New Jersey Jewish News
MetroWest Feature

Schechter trustees decide to close Somerset school

After only one year in operation, the Somerset campus of Solomon Schechter Day School of Essex and Union will discontinue operations at the end of the current academic year.

The seven first-grade students attending the satellite campus, located at Temple Beth-El, a Reform synagogue in Hillsborough, will be able to attend the school’s Cranford campus in the fall.

In an e-mail to NJ Jewish News, Gary M. Wingens, president of Schechter’s board of trustees, said that the board met March 27 and decided enrollment projections for 2006-07 “could not support the continued operation of the fledgling campus.”

“By all accounts, the educational experience of the seven pioneer first-grade students this year was an outstanding success — a tribute to the wonderful teacher and principal involved in starting the school,” Wingens said, thanking the class parents for “embarking on this ambitious journey with us.”

The first class was composed solely of first-graders, with plans to add a second grade in the fall of 2006. When plans for the Somerset campus were unveiled in January 2005, Wingens described it as a “feeder school” that would supplement the Cranford campus, which has about 100 students from pre-kindergarten to grade five.
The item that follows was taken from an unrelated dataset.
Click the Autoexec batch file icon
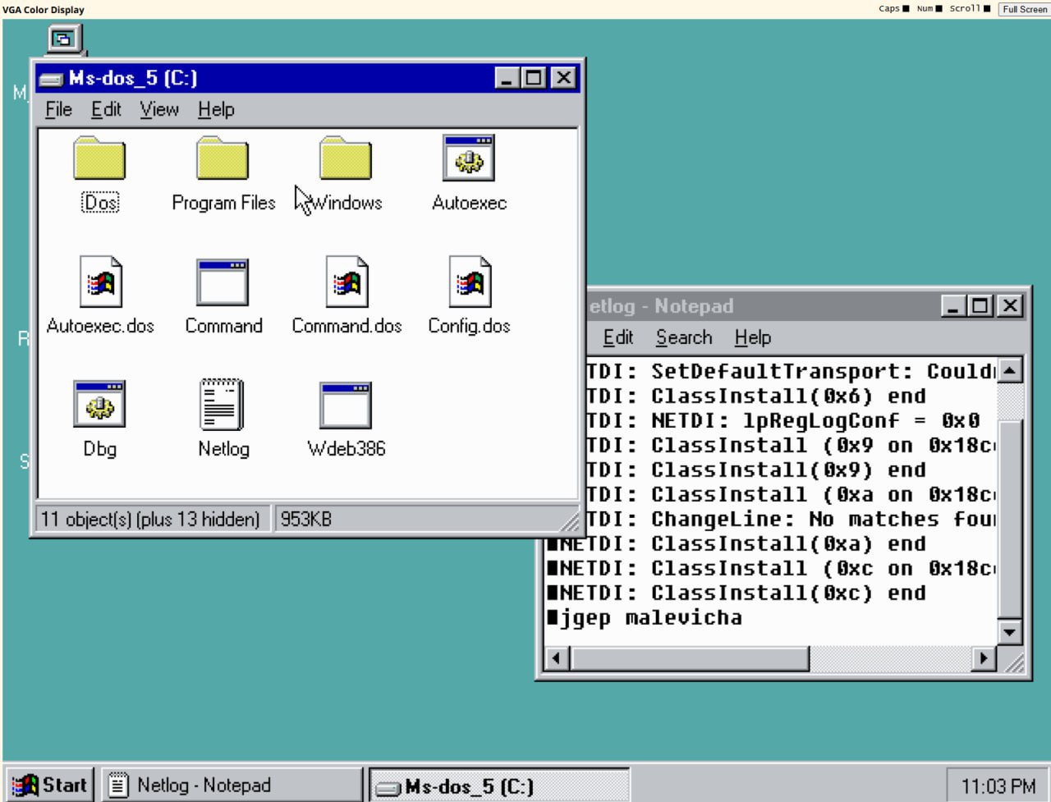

The Somerset campus was the first Jewish day school in Somerset County. It was considered a “unique strategic alliance” of the Conservative movement and PARDeS, the Progressive Association of Reform Day Schools.

SSDS of Essex and Union opened its doors in 1965 with 18 students. Today the school has more than 850 students from 75 communities attending schools on its campuses in West Orange and Cranford.